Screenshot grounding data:
■ ■ ■
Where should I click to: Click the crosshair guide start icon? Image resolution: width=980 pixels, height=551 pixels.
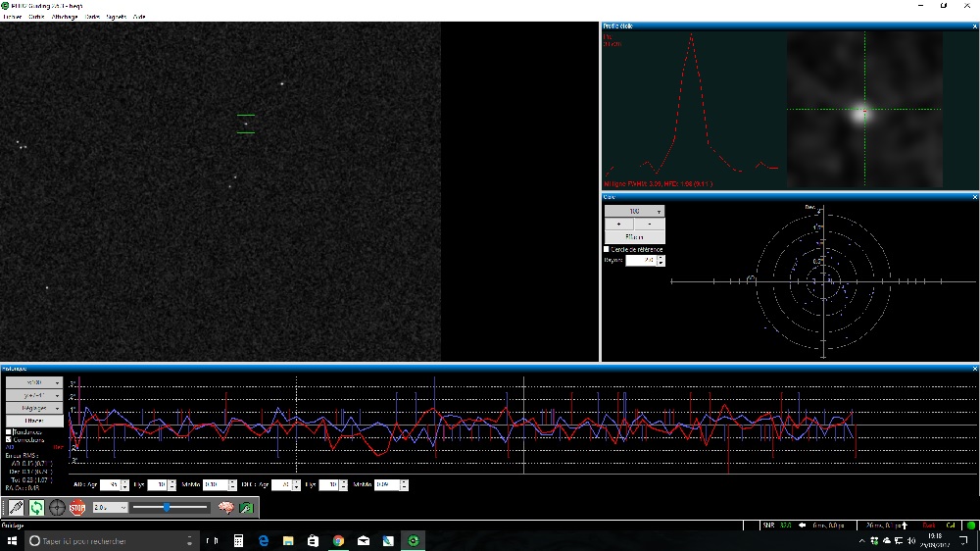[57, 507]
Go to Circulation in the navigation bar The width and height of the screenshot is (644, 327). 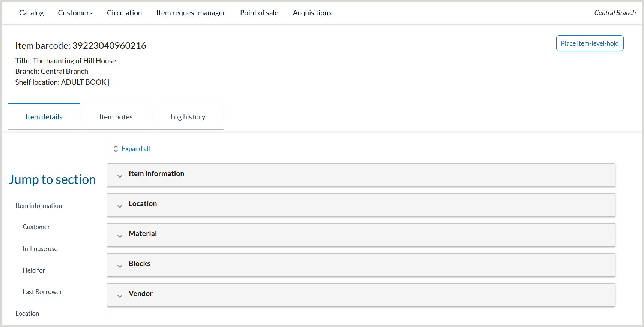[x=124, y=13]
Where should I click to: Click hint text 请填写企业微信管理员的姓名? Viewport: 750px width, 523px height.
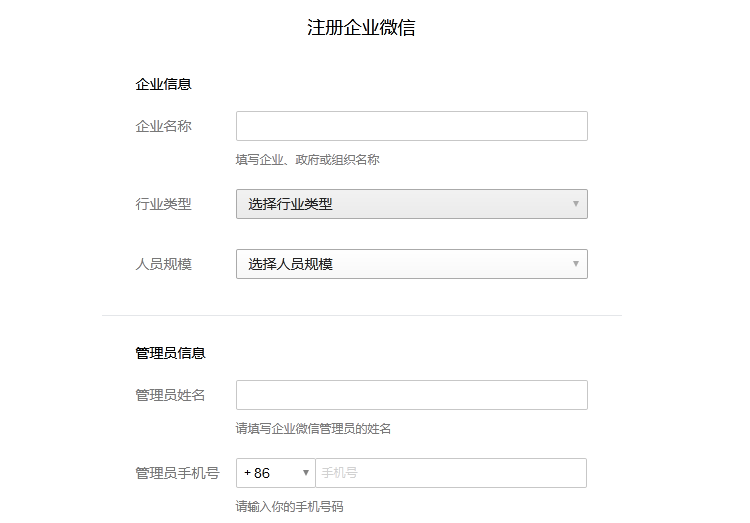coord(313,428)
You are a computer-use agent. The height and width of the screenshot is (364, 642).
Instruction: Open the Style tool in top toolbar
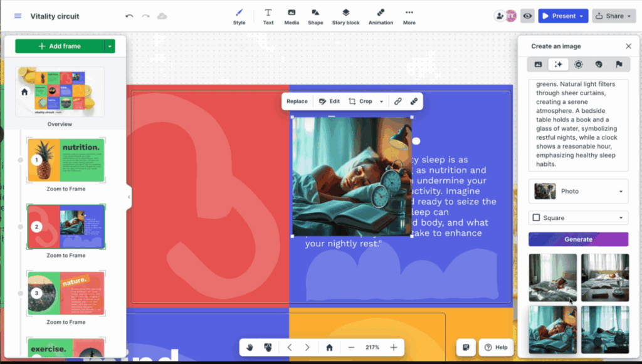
■ ■ ■
**WORK TO BE COMPLETED:**
With the pictures left out, give again exactly the lines from the one that contains "Where should I click to: Click hint" through the final line of the data above.

**SOLUTION:**
Where should I click to: Click hint text 请填写企业微信管理员的姓名? Viewport: 750px width, 523px height.
coord(313,428)
You are a computer-use agent. The height and width of the screenshot is (364, 642).
Instruction: Open the Style tool in top toolbar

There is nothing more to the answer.